4. Evacuation Equipment: The plan should detail any evacuation equipment that is available in the building, such as evacuation chairs or sleds.
5. Disabled Evacuation Procedures: The plan should include specific procedures for the safe evacuation of people with disabilities or impairments, such as Personal Emergency Evacuation Plans (PEEPs).
6. Training: The plan should outline the training requirements for staff members, including regular drills and training sessions to ensure that everyone is familiar with the procedures and processes.
By including these elements in a GEEP, building owners and managers can ensure that they are prepared for any emergency and are able to keep their occupants safe.
What is a PEEP?
A PEEP is a Personal Emergency Evacuation Plan. If you have an employee, resident or regular visitor in your premises who requires assistance to evacuate in an emergency, you should consider a PEEP.
A PEEP is a bespoke escape plan to secure the safety of a specific individual, in the event of an emergency evacuation. Drawing up the plan with the individual, means that you can agree on a method of evacuation and tailor the plan to their personal needs.
Why do I need a PEEP?
A PEEP can be either permanent or temporary depending on the needs of the individual. A permanent PEEP is required for anyone who has:
● Mobility impairments
● Sight impairments
● Hearing impairments
● Cognitive impairments
● Any other circumstances where assistance is required
A temporary PEEP may be required for anyone:
● with short-term injuries
● with temporary medical conditions
● in the later stages of pregnancy
Not everyone with a disability or impairment requires a PEEP. If an individual can exit a building unaided safely and within an acceptable period of time, they may not require a PEEP.
Communication is key! Speak to the person about their individual needs and agree on a plan of action together.
What should a PEEP include?
The PEEP will detail the escape routes and identify the people who will assist in carrying out the evacuation and training. The plan should be regularly tested during evacuation drills to ensure all staff are aware of the procedures and are capable of using any evacuation equipment. A copy of the PEEP should be given to everyone involved and a central copy held.
Do you have an impact on your visitor’s ability to evacuate?
In addition to having a GEEP in place, if you’re a medical practice, dental practice or opticians, some of your clients could be under mild sedation or have impaired vision. This could make them disorientated and require assistance to evacuate the building.

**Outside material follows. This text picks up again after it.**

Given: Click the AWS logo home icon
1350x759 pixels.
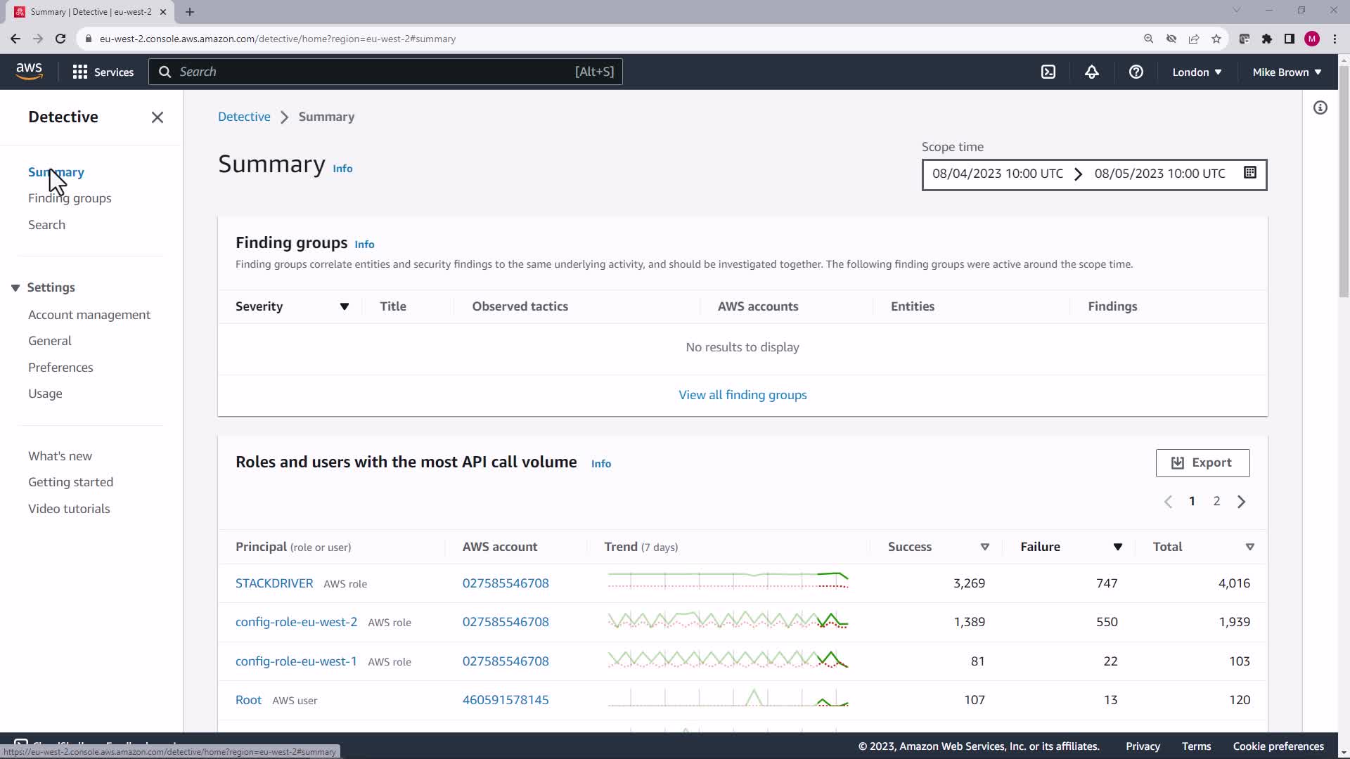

Even though this could only be for a short time, there should be a plan in place to ensure someone takes charge and assists people in evacuating.
FAQs about GEEPs and PEEPs
Who is responsible for creating and maintaining GEEPs and PEEPs?

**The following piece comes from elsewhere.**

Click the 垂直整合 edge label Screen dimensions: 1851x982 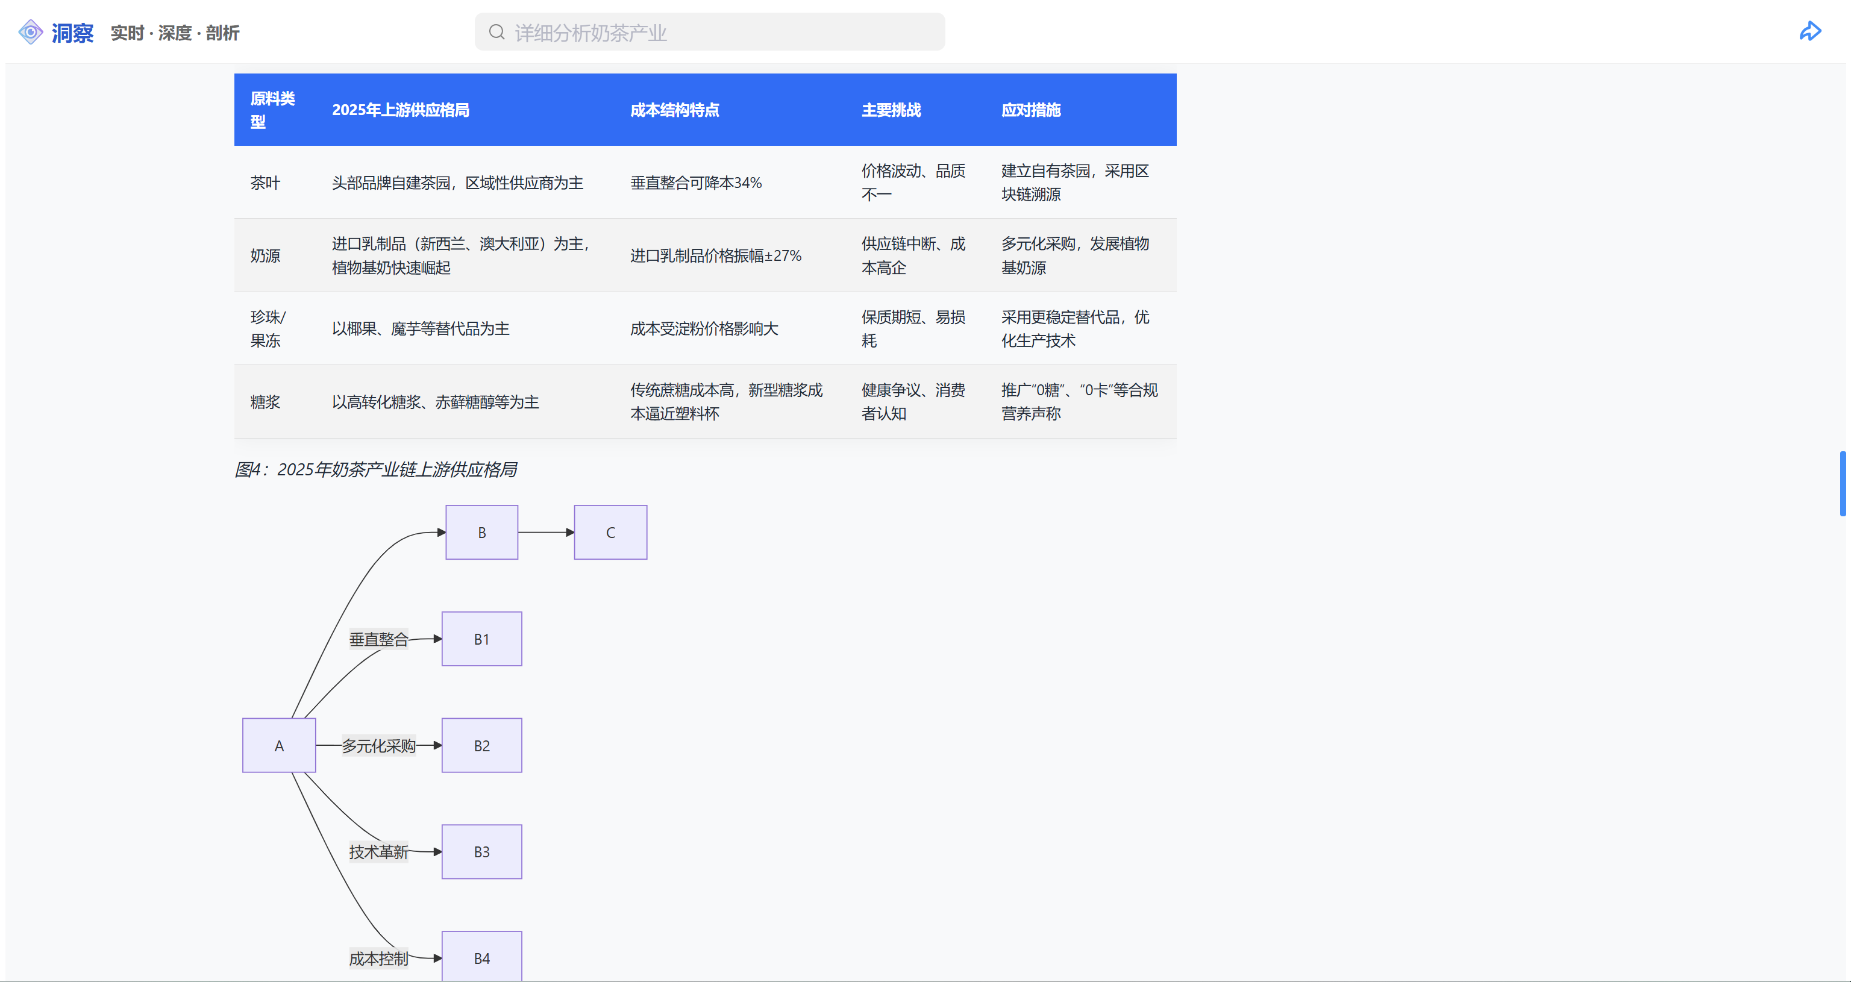(379, 639)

Building owners and managers are responsible for creating and maintaining GEEPs, while employers and service providers are responsible for creating and maintaining PEEPs for their employees, visitors, and customers.
How often should GEEPs and PEEPs be reviewed and updated?

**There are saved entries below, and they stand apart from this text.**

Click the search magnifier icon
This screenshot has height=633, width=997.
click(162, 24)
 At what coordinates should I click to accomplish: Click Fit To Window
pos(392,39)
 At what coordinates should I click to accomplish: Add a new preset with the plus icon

GEEPs and PEEPs should be reviewed and updated regularly, especially if there are any changes to the building layout, equipment, or the needs of the occupants. It is recommended to review and update them at least once a year.
What is the difference between a GEEP and a PEEP?
A GEEP is a general emergency evacuation plan that covers the evacuation procedures for the entire building, while a PEEP is a personalised plan that outlines the specific steps and arrangements that need to be made to enable a person with disabilities or impairments to evacuate a building safely in the event of an emergency.
What are the consequences of not having a GEEP or a PEEP in place?
Failure to have a GEEP or a PEEP in place can result in serious consequences, including fines, legal action, and most importantly, endangering the safety of building occupants, especially those with disabilities or impairments. It is important to ensure that both plans are in place and regularly reviewed and updated to ensure the safety of everyone in the building.